Advanced Tip 2: Use page reloads 

When interacting with dynamic content or automated tasks like web scraping, it is important that you know how to add a page reload properly. The page.reload() tool will help you in situations like this.

Security considerations for Wget proxy

When using a wget proxy, it's crucial to secure your proxy server credentials. Avoid embedding the proxy username and proxy password directly in the wget command. Instead, configure wget using environment variables or the wgetrc configuration file. For example, you can set proxy settings with environment variables.


Export http_proxy=http://username:password@proxy.webshare.io:1080

Ensure that the wgetrc file has restricted permissions to protect sensitive information. Always use HTTPS connections for secure data transfer and verify that proxy servers require authorization. Securely manage your proxy configuration to prevent exposing your username and password during user authentication.

Fixing common issues

When using proxies with wget, you might encounter several common issues. Here are some tips to fix them:

Incorrect proxy format

Ensure that the proxy URL is correctly formatted. The URL should include the protocol (http or socks5), proxy username, password, server, and port.

Authentication issues

If you encounter authentication issues, double-check your proxy credentials.
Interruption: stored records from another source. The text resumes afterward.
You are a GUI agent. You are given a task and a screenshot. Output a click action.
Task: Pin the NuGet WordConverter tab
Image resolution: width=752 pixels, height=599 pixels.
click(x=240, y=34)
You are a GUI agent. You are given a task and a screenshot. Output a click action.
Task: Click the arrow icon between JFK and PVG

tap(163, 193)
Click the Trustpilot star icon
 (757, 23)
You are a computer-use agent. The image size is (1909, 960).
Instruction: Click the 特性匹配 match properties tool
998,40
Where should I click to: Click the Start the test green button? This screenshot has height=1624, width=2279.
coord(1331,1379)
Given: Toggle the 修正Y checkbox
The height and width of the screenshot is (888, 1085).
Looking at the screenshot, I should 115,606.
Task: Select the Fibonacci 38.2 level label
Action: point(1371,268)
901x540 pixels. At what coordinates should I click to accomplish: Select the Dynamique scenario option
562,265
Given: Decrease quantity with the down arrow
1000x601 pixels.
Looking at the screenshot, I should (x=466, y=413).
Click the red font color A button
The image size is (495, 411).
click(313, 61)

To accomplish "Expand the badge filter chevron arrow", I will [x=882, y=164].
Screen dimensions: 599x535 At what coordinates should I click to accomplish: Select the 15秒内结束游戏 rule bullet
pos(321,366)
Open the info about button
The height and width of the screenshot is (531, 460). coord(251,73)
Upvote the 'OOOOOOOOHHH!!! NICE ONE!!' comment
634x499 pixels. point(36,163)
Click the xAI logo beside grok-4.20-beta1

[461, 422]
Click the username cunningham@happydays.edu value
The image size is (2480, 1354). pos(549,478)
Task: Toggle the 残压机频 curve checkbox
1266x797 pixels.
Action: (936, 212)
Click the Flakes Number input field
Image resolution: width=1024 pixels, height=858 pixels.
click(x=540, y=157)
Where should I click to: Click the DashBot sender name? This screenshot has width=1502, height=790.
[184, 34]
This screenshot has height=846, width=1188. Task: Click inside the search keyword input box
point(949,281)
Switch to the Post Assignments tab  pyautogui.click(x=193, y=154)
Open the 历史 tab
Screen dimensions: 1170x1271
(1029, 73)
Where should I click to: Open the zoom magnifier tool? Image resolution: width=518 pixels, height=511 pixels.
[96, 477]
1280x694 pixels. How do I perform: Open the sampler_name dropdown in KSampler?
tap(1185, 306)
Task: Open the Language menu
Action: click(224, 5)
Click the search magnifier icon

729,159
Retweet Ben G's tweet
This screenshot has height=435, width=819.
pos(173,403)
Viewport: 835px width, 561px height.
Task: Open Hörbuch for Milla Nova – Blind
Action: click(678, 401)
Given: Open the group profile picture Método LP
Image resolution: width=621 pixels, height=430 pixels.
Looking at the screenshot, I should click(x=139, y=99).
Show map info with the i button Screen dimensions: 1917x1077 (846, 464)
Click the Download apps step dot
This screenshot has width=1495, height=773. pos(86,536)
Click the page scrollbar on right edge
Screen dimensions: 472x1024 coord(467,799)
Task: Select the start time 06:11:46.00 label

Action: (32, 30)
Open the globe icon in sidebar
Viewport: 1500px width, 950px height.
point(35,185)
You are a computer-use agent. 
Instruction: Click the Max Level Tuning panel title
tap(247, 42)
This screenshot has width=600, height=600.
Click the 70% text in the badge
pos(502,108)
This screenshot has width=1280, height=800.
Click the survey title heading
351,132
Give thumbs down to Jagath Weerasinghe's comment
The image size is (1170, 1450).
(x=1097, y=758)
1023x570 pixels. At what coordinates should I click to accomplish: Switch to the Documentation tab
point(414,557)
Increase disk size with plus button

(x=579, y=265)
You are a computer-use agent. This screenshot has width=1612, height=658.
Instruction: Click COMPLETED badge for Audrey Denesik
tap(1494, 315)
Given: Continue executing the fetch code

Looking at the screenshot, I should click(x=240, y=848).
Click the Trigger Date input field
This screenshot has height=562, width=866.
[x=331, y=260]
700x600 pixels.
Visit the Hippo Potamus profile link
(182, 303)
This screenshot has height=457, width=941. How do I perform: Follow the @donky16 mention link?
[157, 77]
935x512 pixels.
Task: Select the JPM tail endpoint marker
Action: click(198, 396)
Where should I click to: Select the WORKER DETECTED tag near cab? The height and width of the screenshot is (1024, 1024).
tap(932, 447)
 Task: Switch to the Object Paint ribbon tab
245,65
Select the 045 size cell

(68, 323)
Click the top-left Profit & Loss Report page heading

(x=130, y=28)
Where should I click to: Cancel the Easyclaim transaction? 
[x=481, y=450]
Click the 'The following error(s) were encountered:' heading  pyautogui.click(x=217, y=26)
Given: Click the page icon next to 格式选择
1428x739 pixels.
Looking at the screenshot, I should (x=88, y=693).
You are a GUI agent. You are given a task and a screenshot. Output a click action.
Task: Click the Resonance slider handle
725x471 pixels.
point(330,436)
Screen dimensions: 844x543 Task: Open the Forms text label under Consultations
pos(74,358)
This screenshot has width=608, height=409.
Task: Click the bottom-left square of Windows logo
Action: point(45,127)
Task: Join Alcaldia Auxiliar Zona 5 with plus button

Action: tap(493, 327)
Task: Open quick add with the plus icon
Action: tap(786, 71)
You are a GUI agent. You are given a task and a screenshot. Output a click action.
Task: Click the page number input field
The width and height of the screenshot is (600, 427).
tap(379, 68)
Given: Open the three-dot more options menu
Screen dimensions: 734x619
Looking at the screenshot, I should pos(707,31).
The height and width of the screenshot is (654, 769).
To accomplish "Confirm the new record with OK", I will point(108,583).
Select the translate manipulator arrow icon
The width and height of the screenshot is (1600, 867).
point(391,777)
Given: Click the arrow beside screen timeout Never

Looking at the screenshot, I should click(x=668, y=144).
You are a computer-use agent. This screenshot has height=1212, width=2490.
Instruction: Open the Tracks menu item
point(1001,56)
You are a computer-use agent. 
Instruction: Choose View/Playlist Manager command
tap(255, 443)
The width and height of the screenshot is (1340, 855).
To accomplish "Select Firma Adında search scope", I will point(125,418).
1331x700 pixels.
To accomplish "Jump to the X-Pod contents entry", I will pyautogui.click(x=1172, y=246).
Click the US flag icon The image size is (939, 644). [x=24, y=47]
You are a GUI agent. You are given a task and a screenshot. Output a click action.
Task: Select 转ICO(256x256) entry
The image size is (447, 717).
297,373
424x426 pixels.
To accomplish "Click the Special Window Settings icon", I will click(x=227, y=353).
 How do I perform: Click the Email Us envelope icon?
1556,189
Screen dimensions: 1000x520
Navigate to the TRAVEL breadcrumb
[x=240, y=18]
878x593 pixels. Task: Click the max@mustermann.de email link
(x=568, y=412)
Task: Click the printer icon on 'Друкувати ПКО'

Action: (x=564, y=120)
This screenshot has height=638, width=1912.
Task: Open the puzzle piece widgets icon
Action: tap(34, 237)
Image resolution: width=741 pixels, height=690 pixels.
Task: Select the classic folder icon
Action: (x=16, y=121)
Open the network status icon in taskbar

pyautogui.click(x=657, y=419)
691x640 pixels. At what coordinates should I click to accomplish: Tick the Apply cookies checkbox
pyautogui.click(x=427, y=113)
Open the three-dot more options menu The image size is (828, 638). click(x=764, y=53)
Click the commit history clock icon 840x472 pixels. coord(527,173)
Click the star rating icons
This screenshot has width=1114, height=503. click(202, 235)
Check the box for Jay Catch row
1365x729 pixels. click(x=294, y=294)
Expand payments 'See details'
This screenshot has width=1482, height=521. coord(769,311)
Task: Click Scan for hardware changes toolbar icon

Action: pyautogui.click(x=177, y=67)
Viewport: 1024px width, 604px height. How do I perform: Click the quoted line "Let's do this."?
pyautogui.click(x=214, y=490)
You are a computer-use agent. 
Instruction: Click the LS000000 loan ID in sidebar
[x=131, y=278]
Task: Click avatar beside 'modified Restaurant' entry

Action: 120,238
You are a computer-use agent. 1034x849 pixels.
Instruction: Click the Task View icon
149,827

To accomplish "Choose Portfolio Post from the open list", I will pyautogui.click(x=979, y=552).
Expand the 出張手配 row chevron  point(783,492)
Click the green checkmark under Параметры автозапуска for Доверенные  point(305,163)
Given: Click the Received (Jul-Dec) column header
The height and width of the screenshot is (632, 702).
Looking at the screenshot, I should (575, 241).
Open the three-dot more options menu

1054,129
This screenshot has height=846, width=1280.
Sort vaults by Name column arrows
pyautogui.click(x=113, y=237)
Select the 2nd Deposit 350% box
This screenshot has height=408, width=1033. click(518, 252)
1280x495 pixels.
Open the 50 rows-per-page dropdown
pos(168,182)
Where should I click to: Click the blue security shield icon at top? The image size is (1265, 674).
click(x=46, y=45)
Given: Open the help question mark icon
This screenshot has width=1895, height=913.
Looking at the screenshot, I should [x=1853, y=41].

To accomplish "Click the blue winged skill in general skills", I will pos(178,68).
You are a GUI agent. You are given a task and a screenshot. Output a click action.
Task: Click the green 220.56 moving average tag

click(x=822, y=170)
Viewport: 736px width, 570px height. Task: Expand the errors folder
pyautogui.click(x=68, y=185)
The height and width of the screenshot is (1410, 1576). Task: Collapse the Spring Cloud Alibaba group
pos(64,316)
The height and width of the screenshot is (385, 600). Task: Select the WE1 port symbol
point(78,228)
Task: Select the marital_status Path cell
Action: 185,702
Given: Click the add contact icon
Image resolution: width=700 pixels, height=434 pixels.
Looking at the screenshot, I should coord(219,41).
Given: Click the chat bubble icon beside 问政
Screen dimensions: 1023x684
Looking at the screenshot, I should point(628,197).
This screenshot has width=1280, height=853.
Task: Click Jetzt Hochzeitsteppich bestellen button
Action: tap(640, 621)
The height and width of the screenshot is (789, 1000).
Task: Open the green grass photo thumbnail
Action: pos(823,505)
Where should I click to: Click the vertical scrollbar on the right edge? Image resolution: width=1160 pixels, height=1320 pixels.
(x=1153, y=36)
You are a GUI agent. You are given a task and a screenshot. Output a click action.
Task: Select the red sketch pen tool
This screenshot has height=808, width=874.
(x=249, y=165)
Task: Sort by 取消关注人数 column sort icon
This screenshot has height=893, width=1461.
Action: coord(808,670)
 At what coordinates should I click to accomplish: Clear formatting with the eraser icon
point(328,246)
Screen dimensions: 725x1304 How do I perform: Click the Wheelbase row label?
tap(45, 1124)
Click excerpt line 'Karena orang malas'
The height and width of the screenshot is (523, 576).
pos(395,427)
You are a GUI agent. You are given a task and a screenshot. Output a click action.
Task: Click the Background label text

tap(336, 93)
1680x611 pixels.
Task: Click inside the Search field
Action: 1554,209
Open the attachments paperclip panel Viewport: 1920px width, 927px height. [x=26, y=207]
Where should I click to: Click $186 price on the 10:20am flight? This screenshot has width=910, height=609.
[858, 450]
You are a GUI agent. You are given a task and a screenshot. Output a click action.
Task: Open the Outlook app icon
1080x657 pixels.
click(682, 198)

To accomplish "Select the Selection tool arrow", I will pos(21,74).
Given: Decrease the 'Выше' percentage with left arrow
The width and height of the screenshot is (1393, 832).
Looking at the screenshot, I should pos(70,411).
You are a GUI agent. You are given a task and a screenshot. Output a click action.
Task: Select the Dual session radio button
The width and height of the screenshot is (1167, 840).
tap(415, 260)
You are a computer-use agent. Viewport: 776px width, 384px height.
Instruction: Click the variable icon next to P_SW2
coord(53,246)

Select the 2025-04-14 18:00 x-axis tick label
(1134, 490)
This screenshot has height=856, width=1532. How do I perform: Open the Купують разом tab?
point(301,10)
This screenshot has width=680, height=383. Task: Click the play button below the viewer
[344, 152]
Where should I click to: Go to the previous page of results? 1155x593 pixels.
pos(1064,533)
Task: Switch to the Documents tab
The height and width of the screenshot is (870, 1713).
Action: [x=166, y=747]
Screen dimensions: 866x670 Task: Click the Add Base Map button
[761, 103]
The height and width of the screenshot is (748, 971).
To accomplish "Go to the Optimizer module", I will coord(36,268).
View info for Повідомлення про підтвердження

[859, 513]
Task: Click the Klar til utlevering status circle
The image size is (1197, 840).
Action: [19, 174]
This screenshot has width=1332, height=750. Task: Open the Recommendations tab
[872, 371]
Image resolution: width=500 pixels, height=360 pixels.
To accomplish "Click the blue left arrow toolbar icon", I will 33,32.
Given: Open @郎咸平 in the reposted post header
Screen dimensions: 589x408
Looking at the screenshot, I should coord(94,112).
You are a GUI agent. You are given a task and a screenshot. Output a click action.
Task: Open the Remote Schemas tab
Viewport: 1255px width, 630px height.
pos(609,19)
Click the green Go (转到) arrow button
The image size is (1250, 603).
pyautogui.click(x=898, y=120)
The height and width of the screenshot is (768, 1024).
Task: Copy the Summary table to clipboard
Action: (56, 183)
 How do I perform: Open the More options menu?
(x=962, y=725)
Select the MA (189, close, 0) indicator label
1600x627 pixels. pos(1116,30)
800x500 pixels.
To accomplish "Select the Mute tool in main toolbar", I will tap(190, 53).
Some common error codes are given below.

  • 403 Forbidden: This usually means the proxy credentials are incorrect.
  • 407 Proxy Authentication Required: This indicates that authentication is required but not provided or incorrect.

Proxy connection refused

If the proxy server refuses the connection, ensure that the specified proxy server is running and accessible from your machine. Verify the IP address and port.

Timeout errors

Timeout errors can occur if the proxy server is slow or unreachable. You can increase the timeout duration using the --timeout option in wget.


wget --timeout=60 http://accessFile.com/file

Conclusion

Using proxies with wget can improve your privacy, bypass restrictions, and enable access to content from different regions. This article covered three effective methods for using proxies in Wget: HTTP/HTTPS proxies, SOCKS5 proxies, and rotating residential proxies. We also discussed advanced proxy configurations and common issues you might encounter. By following these methods and tips, you can effectively configure and use proxies with wget, ensuring a smooth and efficient downloading experience behind a proxy server.